Saber se a pensão por morte pode ser vitalícia é uma dúvida muito comum dos dependentes. Neste informativo, o advogado Tiago Silva da Rosa (OAB/RS 115.342), de Santa Maria/RS, explica as regras.
O que é a pensão por morte?
É o benefício pago aos dependentes do segurado do INSS. Para gerar o direito, o falecido deve estar exercendo atividade remunerada ou contribuindo para a Previdência Social (qualidade de segurado).
A pensão por morte é vitalícia?
Em regra, não. A duração da pensão do cônjuge ou companheiro(a) varia conforme a idade na data do óbito e o tempo de contribuição e de união. Em alguns casos, porém, o benefício é vitalício.

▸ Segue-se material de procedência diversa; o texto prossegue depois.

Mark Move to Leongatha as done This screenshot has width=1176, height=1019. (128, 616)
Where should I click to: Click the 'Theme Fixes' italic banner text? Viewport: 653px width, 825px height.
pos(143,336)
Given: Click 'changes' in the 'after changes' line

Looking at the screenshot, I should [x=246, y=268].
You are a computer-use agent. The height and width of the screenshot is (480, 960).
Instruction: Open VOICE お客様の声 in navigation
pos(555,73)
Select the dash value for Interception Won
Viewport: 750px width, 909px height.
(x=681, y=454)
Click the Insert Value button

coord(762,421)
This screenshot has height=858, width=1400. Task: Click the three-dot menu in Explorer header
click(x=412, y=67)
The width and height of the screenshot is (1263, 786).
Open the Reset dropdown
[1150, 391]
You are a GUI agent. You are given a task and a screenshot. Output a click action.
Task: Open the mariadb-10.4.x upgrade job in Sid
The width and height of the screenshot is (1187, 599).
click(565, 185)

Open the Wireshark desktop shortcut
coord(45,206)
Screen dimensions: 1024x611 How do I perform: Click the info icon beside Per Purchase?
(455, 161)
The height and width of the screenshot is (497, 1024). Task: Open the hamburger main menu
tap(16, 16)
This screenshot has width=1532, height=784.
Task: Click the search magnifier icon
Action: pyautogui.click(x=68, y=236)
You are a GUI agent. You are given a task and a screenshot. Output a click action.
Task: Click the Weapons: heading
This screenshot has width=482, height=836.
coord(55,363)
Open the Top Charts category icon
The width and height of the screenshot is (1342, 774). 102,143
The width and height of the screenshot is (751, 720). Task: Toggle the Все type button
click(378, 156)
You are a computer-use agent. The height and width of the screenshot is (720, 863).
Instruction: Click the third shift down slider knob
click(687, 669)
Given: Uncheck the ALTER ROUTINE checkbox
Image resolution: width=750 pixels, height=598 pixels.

Em quais casos a pensão é vitalícia?
- Quando o cônjuge/companheiro tinha 45 anos ou mais na data do óbito (o limite de idade variou ao longo dos anos);
- Quando o óbito ocorreu antes de 2015, sob a lei antiga, em que a pensão ao cônjuge era vitalícia independentemente da idade;
- Quando os dependentes forem os pais do falecido, comprovada a dependência financeira;
- Para filhos com deficiência ou inválidos, mesmo maiores de idade, enquanto perdurar a condição.
Perguntas frequentes
Por quanto tempo o cônjuge jovem recebe a pensão?
Quando não é vitalícia, a pensão do cônjuge tem duração que varia conforme a idade na data do óbito, segundo a tabela legal. Cada caso deve ser verificado individualmente.
Filho com deficiência perde a pensão ao completar 21 anos?
Não. O filho com deficiência ou inválido pode continuar recebendo enquanto persistir a condição, mesmo após os 21 anos.